Недалеко от ковчега стоял асикрит Христофор Митиленский. От него исходил сильный запах вина. Царский секретарь явно поторопился с тризной по покойному императору и теперь, скрестив руки на груди, с кривой усмешкой взирал на придворных, по очереди лобызавших золотой ковчег. Его губы шевелились. Можно было подумать, что он молится, но, когда Харальд напряг слух, он уловил, что греческие слова выстраивались в некий строй, похожий на вису или даже драпу. Царский секретарь обличал почитателей священных реликвий:
С десяток рук Прокопия,
Пятнадцать челюстей святого Федора и Несторовых восемь ступней,
Четыре вкупе головы Георгия и пять грудей Варвары страстотерпицы,
А вот запястий дюжина Димитрия, святого воина и победителя.
Уж можно насчитать за двадцать голеней Пантелеймона.
Не слишком много ли!
К царскому секретарю подошел юный Константин.

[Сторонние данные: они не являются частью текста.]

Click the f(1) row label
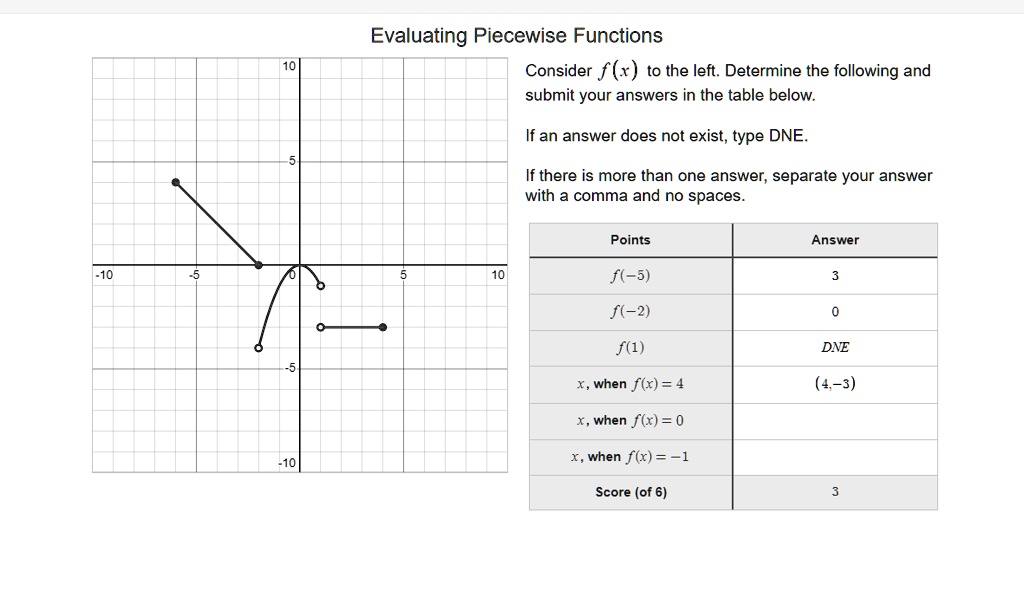Image resolution: width=1024 pixels, height=591 pixels. [x=630, y=348]
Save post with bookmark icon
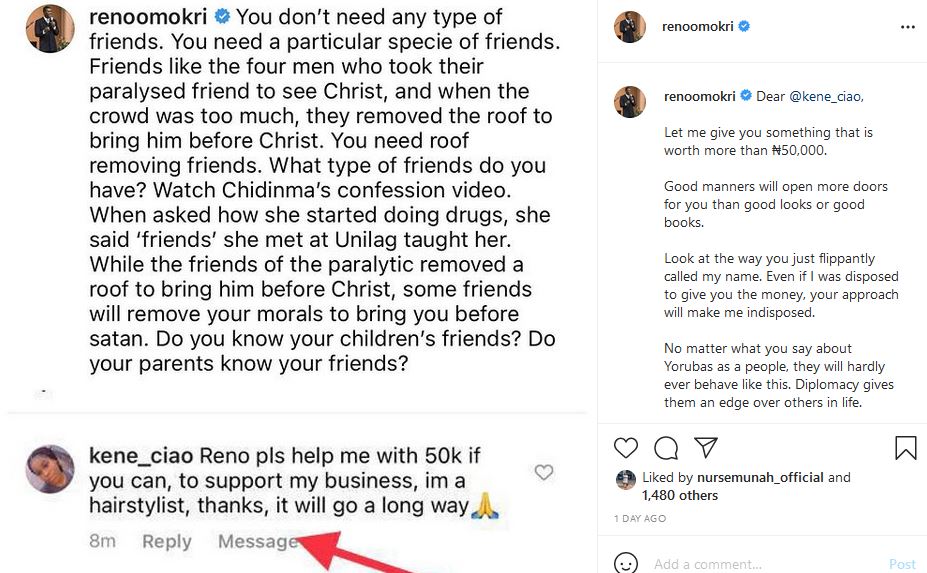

Он почтительно тронул асикрита за руку и что-то предостерегающе шепнул. Христофор презрительно усмехнулся и замкнул свои уста. Когда юноша отошел в сторону, Харальд окликнул его. Константин вздрогнул, но узнав норманна, вздохнул с явным облегчением.
– Ах, это ты, тавроскиф! Слава Богу, что ты плохо знаешь наш язык!
– О чем драпа?
– Ты говоришь об эпиграмме? Асикрит Христофор вовсе не хулит священные предметы, как может опрометчиво показаться. Он всего лишь обличает торгашей, пользующихся легковерием благочестивых людей.